#### Data in this exercise:
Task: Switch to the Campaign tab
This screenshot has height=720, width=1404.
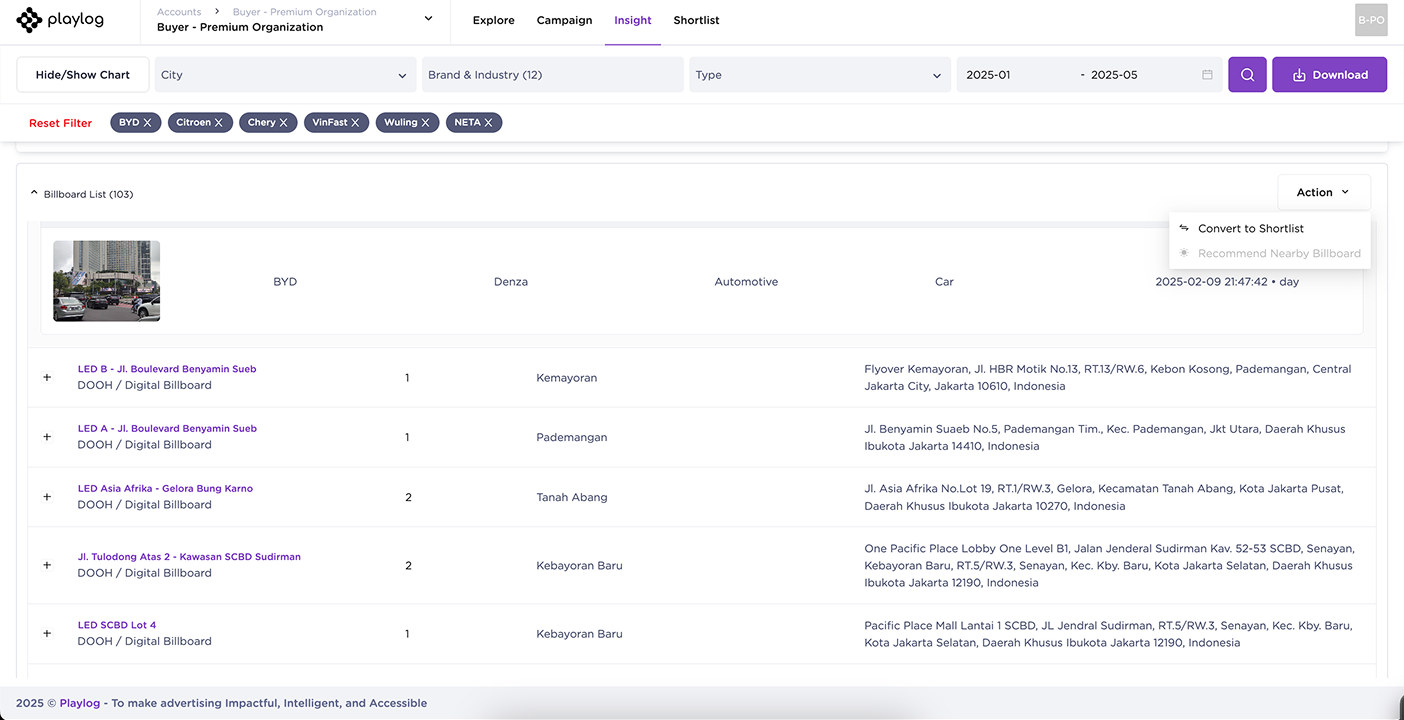Action: (x=564, y=20)
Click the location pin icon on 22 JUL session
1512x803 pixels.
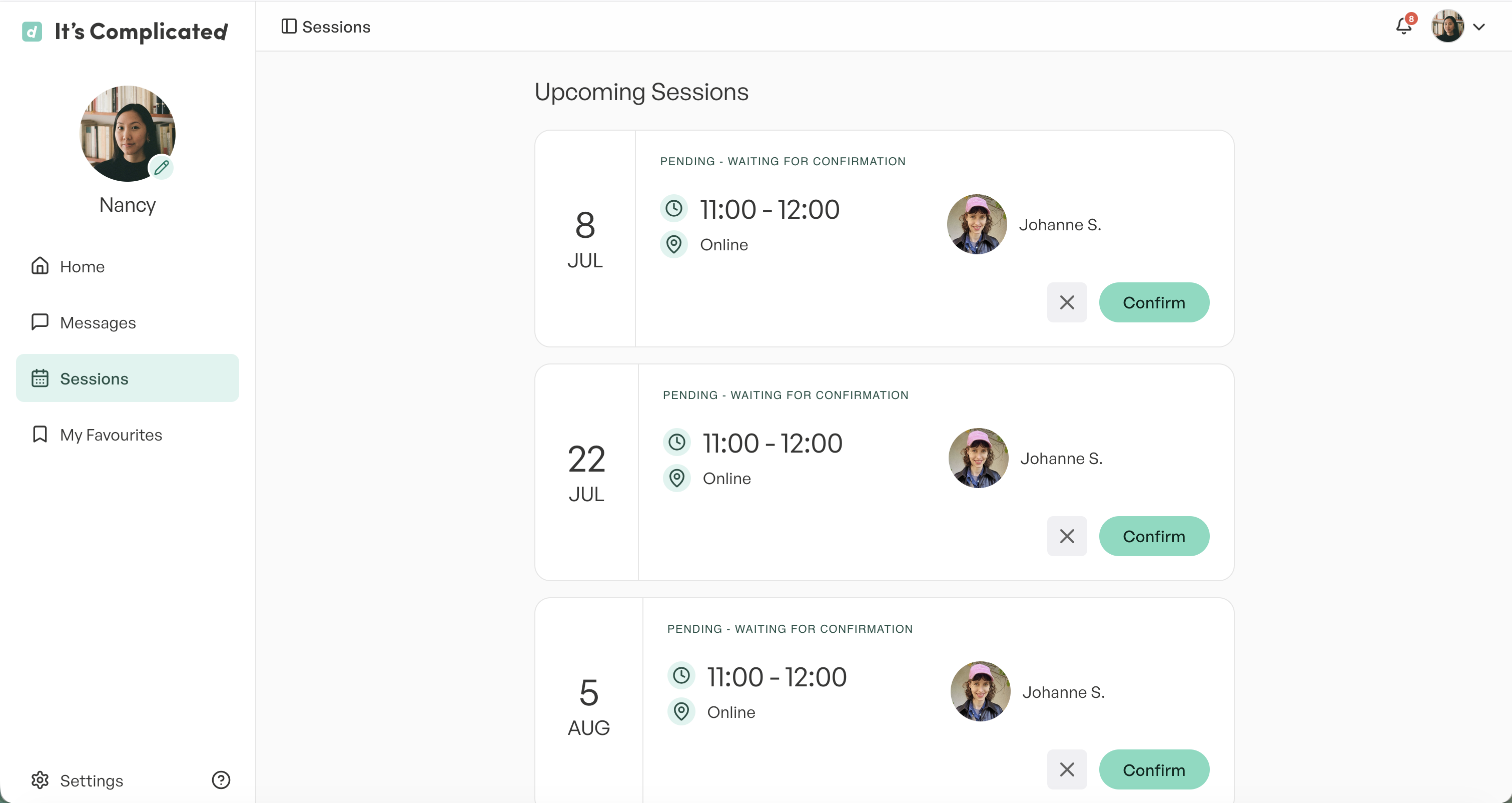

#### What to work on:
Repeat the lines above precisely and skip every picture.

#### Task response:
Task: Switch to the Campaign tab
This screenshot has height=720, width=1404.
Action: (x=564, y=20)
Click the location pin icon on 22 JUL session
1512x803 pixels.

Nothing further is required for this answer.